Yale officials attended the opening ceremony for the UNSAAC-Yale International Center for the Study of Machu Picchu and Inca Culture in Cusco, Peru. Provost Peter Salovey and Professor Richard Burger of Yale joined Susana Baca, Cultural Minister of Peru; Victor Raul Aguilar, rector of Universidad Nacional de San Antonio Abad del Cusco (UNSAAC); and other officials at the new Center in Casa Concha, a historic Inca palace.
"Yale is very pleased to be UNSAAC's partner in this project, and is delighted by the progress we have made together so far," Salovey said. "We expect Yale faculty and students to travel often to the museum for research projects involving these objects, and we are very impressed by the beauty of Casa Concha and the way the objects will be housed and displayed there."

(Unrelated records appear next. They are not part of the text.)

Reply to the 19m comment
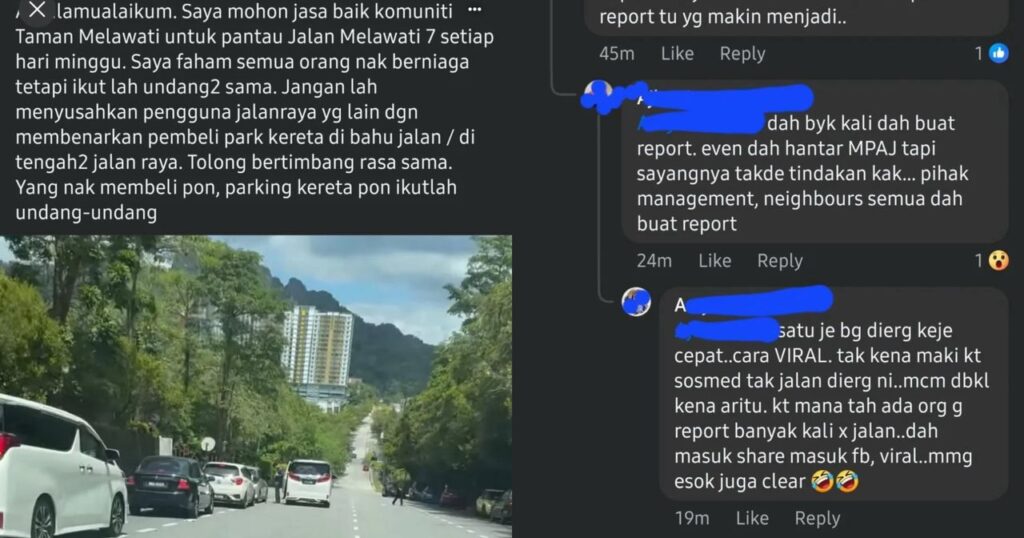 point(817,519)
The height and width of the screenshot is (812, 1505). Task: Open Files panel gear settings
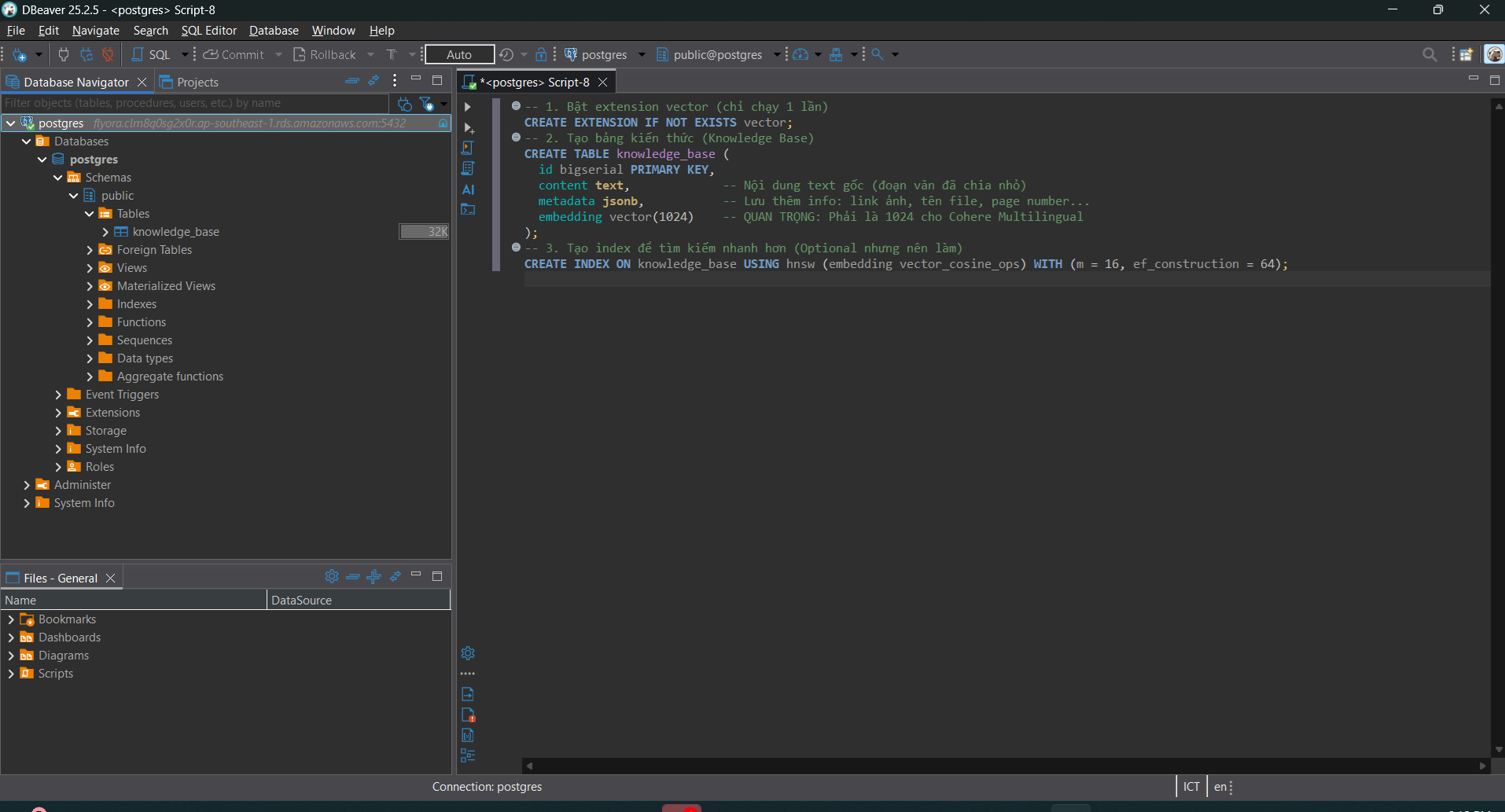point(332,577)
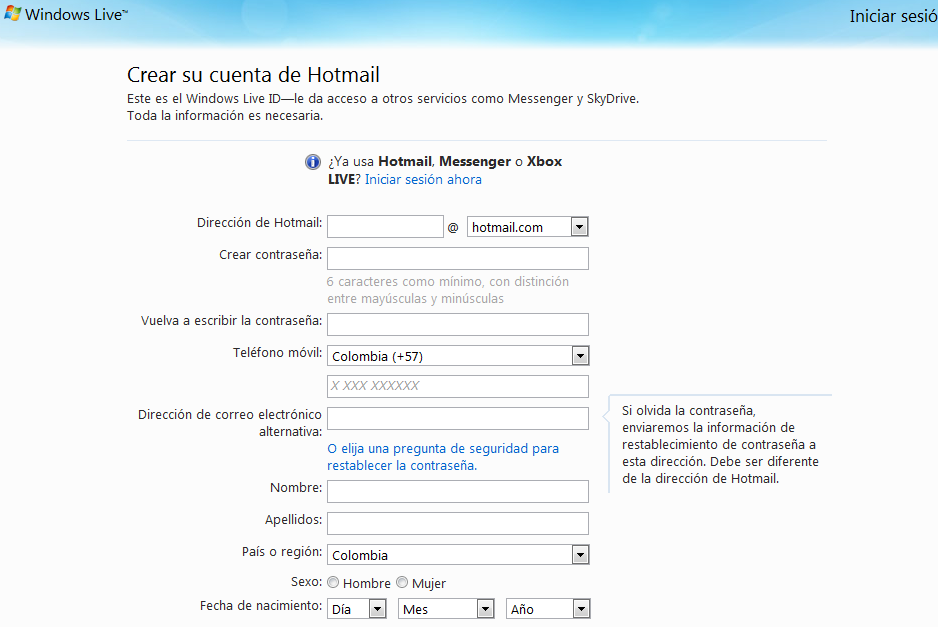Click the Dirección de Hotmail input field

point(385,226)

Aguilar visited Yale in February to sign an agreement with Yale President Richard C. Levin creating the center. Its features include a museum exhibit for the public devoted to the archaeological site of Machu Picchu, with a focus on the investigations there by the Yale-Peruvian Scientific Expeditions of 1911 and 1912 and the subsequent study of the site and its remains by investigators from Yale University and UNSAAC.
All of the museum-quality artifacts from Machu Picchu preserved by Yale since Hiram Bingham's expeditions have been transported to Cusco, as well as some of the fragments. Burger, the Charles J. MacCurdy Professor of Anthropology, and Yale research associate Lucy Salazar have been leading Yale's efforts with UNSAAC to ready the museum's exhibits. The remaining portions of Yale's collection from Machu Picchu, including human and faunal remains and ceramic fragments, will be returned to Peru in two stages in December 2011 and December 2012.
The UNSAAC-Yale Center houses a laboratory and research area to facilitate collaborative investigations of the Machu Picchu collections by researchers from the two institutions and visiting scholars. It also includes a storage facility where the archaeological artifacts (stone tools, ceramics, etc.) and organic specimens (including human osteological remains and animal bones recovered at Machu Picchu) will be conserved in appropriate environmental conditions.
"We envision that the UNSAAC-Yale Center will make an invaluable contribution to archaeological research and teaching," Burger said. "We look forward to a collaboration that will extend the world's knowledge and appreciation of Machu Picchu and Inca history."
Plans for the center include hosting visiting students and faculty from Yale for training, individual research projects, and fieldwork. Yale also will host visiting students and faculty from UNSAAC. It is expected that these exchanges will include fellowships for students and support for visiting faculty members from UNSAAC and Yale.
Last month, in recognition of Yale's agreement with Peru regarding Machu Picchu artifacts, Levin was honored by Peru with its highest civilian award, the Order "The Sun of Peru." Levin noted at the award ceremony that Bingham had sought the advice and assistance of Albert Giesecke, who was rector of UNSAAC at the time.
"Rector Giesecke put Bingham in touch with intellectuals across Cusco, who shared their knowledge of the territory that Bingham was about to explore," Levin said. "Thus, it was, in a very real sense, collaboration between two of the Western Hemisphere's oldest universities-Yale and UNSAAC- that resulted in the breakthrough scientific discovery of Machu Picchu and other undocumented sites. It is therefore entirely fitting that Yale and UNSAAC will be partners once again."